What the exercise asks:
Transfer the data from the line containing "Task: Click the Čas zapůjčení input field" through the end, keeping every line, and add 132 to each coordinate in the answers.

╔══

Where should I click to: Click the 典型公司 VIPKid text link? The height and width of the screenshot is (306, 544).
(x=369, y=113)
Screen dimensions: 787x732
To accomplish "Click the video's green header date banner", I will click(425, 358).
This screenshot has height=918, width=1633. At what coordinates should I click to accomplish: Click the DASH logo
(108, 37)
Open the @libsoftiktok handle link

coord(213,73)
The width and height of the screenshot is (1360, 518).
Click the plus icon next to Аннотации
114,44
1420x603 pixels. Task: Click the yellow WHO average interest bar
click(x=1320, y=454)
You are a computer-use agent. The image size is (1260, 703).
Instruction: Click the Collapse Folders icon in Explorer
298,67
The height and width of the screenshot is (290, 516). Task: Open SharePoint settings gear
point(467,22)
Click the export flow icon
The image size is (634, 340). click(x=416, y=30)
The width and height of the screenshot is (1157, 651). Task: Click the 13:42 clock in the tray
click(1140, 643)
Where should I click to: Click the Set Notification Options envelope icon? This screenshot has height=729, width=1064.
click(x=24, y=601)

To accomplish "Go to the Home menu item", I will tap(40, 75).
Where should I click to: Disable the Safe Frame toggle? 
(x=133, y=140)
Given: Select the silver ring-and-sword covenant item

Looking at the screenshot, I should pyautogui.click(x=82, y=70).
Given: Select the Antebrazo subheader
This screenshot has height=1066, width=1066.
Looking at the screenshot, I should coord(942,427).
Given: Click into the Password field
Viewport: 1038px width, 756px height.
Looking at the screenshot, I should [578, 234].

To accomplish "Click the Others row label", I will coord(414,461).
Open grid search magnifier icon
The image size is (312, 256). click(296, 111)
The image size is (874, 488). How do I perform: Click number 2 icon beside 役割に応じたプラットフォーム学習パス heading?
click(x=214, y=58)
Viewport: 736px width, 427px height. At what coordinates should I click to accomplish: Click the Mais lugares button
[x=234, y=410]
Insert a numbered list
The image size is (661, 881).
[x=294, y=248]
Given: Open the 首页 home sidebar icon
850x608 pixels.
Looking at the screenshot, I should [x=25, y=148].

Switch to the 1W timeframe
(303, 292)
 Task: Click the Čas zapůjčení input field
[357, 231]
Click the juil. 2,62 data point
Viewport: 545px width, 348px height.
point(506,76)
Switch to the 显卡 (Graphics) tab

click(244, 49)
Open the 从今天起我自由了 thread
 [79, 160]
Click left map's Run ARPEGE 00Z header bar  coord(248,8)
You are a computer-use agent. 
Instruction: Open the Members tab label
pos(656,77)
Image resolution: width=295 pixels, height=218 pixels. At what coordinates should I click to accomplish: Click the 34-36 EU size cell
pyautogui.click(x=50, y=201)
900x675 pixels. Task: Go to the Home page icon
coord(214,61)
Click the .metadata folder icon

╚══

Exercise result:
 Task: Click the Čas zapůjčení input field
[489, 363]
Click the juil. 2,62 data point
Viewport: 545px width, 348px height.
point(638,208)
Switch to the 显卡 (Graphics) tab

click(376, 181)
Open the 从今天起我自由了 thread
 [211, 292]
Click left map's Run ARPEGE 00Z header bar  coord(380,140)
You are a computer-use agent. 
Instruction: Open the Members tab label
pos(788,209)
Image resolution: width=295 pixels, height=218 pixels. At what coordinates should I click to accomplish: Click the 34-36 EU size cell
pyautogui.click(x=182, y=333)
900x675 pixels. Task: Go to the Home page icon
coord(346,193)
Click the .metadata folder icon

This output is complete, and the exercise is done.